Previously

Problem: We want to control \(r(\hat{s}) - \hat{r}(\hat{s})\) (over-fitting, optimism) and \(r(\hat{s}) - r(s^*)\) (estimation error, excess risk, distance to optimum)
Solution: \(\Gamma_n = \max_{s}{|r(s) - \hat{r}(s)|}\) and especially \(\mathbb{E}\left[ \Gamma_n \right]\)
Problem: expected maxima are hard to calculate, and doesn’t it look like we’d need to know \(r(s)\) anyway?
Solution: Rademacher complexity \(\mathcal{R}_n \equiv \mathbb{E}\left[ n^{-1}\max_{s \in S}{|\sum_{i=1}^{n}{\sigma_i \ell(Y_i, s(X_i))}|} \right]\) because \(\mathbb{E}\left[ \Gamma_n \right] \leq 2 \mathcal{R}_n\)
- “How well could we (seem to) correlate with coin tossing?” tells us about how much we might be over-fitting
Problem: still the expectation of a maximum

Three ways forward from Rademacher complexity

Theory: calculations involving the distribution and the models
Data-dependence: Looking at how the models actually perform over the data
Distribution-independence: Using properties of the models that hold in any distribution or data set

Theory

Sometimes we can do probability theory to get at the expectation, or at least bound it
One example (Mohri, Rostamizadeh, and Talwalkar 2012, theorem 4.2, p. 77):

Suppose our \(\mathbb{P}\left( \|X\| \leq r \right) = 1\), and we’re using linear models, so \(s(x) = x\cdot \beta\), with \(\| \beta \| \leq b\). Then \(\hat{\mathcal{R}}_n \leq \frac{rb}{\sqrt{n}}\), so the same bound holds for \(\mathcal{R}_n\)

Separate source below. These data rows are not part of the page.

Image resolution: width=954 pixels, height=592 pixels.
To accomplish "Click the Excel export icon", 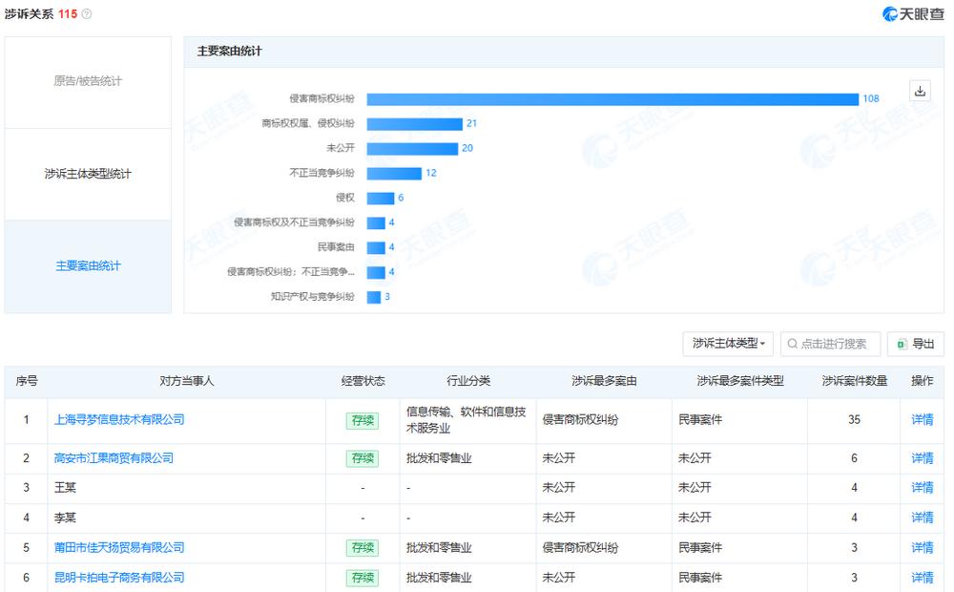I will 902,344.

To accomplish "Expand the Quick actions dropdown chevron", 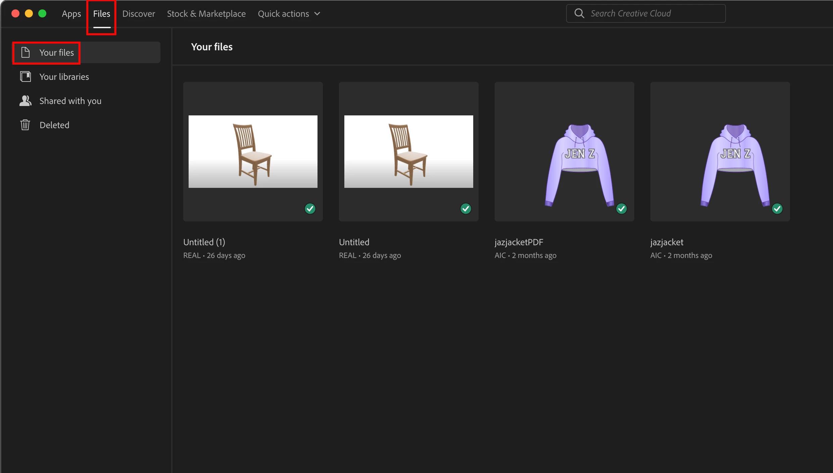I will (317, 14).
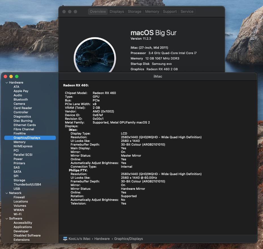
Task: Open the Support tab
Action: point(170,12)
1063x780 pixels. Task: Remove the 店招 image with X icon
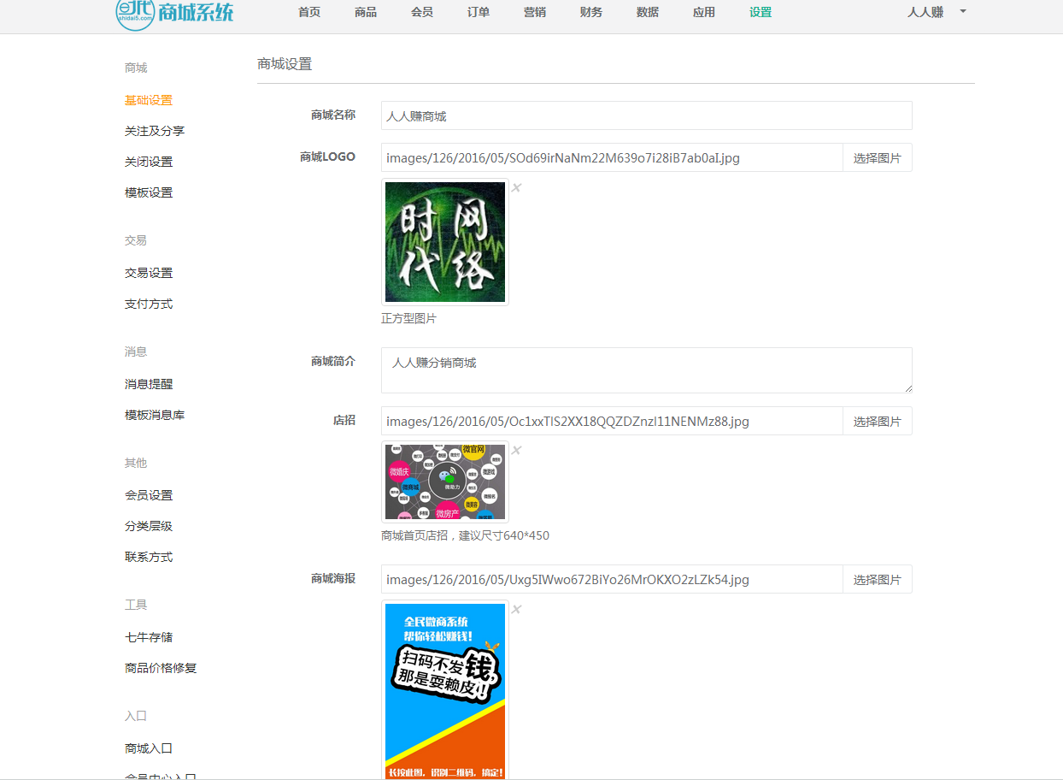pos(516,451)

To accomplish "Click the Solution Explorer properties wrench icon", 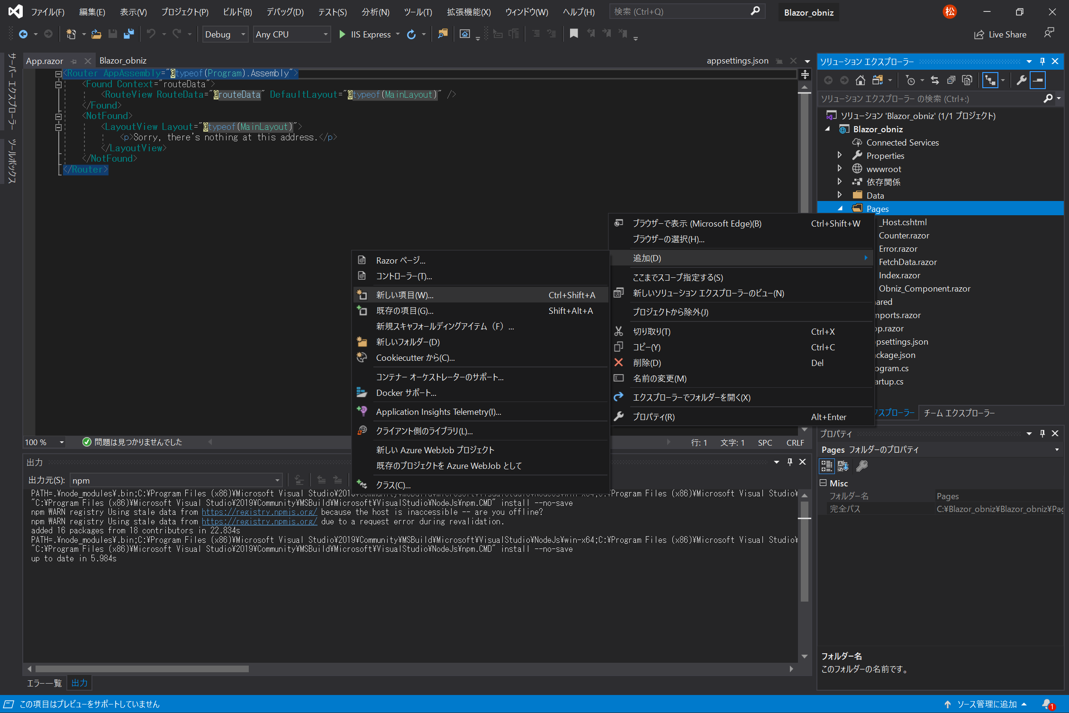I will coord(1021,80).
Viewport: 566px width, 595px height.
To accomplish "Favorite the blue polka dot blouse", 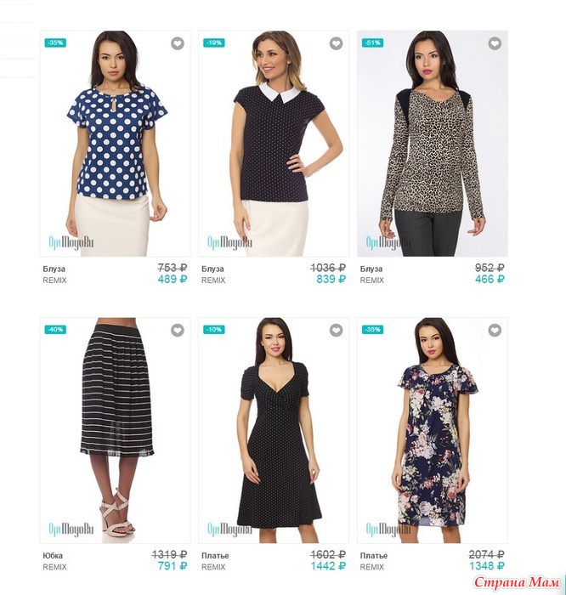I will (x=177, y=43).
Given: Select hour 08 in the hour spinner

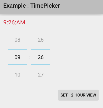Looking at the screenshot, I should [x=17, y=40].
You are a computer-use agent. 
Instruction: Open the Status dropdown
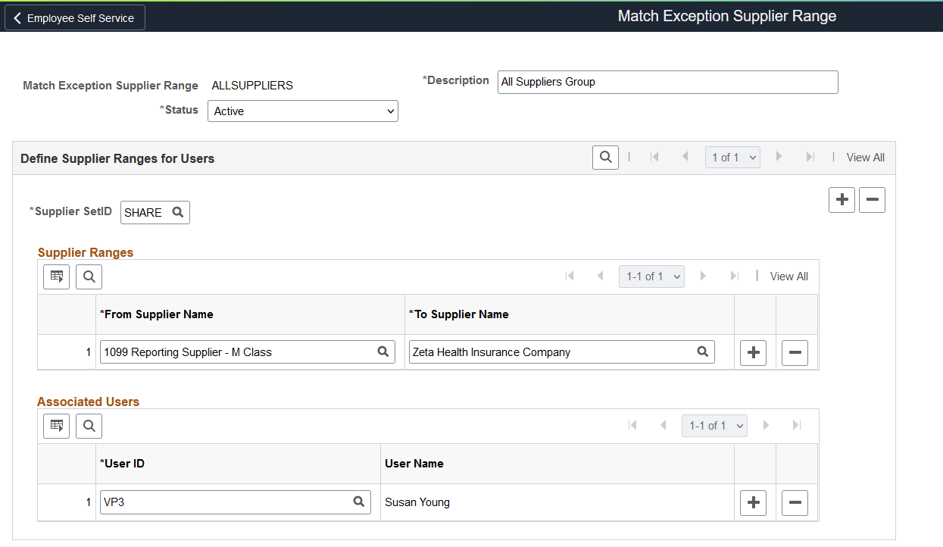click(x=303, y=111)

(We will come back to this particular example later in the course)

Data-dependent bounds

The basic Rademacher complexity bound on generalization error is (for bounded loss \(0\leq \ell\leq m\)) \[ \mathbb{P}\left( r(\hat{s}) \geq \hat{r}(\hat{s}) + 2\mathcal{R}_n + m \sqrt{\frac{\log{1/\alpha}}{2n}} \right) \leq \alpha \]
This is a distribution-dependent bound: \(\mathcal{R}\) is an expectation so it changes with the distribution of \((X,Y)\)
One route forward: go from a distribution-dependent bound to a data-dependent bound that involves a random quantity we calculate from the data, e.g. \[ \mathbb{P}\left( r(\hat{s}) \geq \hat{r}(\hat{s}) + 2\hat{\mathcal{R}}_n + 3m\sqrt{\frac{\log{2/\alpha}}{2n}} \right) \leq \alpha \] or even \[ \mathbb{P}\left( r(\hat{s}) \geq \hat{r}(\hat{s}) + 2\hat{\hat{\mathcal{R}}}_n + \text{spoiler for HW5Q1} \right) \leq \alpha \]
- Data-dependent bounds don’t have to involve Rademacher complexity (e.g. Lunde and Shalizi (2017) gives one using the bootstrap)

Distribution-free bounds

Look at the definition of Rademacher complexity again, for a general class of functions \(\mathcal{F}\) \[ \mathcal{R}_n \equiv \mathbb{E}\left[ \max_{f \in \mathcal{F}}{\frac{1}{n}\left|\sum_{i=1}^{n}{\sigma_i f(Z_i)}\right|} \right] \]
This is “on average, how well could our functions seem to correlate with binary noise?”
Distribution-dependent because of the “on average”
If we could say “how well could our functions possible seem to correlate with noise?” we’d get something distribution-free
A distribution-free generalization error bound is one where \[ \mathbb{P}\left( r(\hat{s}) \geq \hat{r}(\hat{s}) + g(n,\alpha, S) \right) \leq \alpha \] and \(g(n, \alpha, S)\) is deterministic and the same for all data-generating distributions
- and \(g(n, \alpha, S) \rightarrow 0\) as \(n\rightarrow\infty\)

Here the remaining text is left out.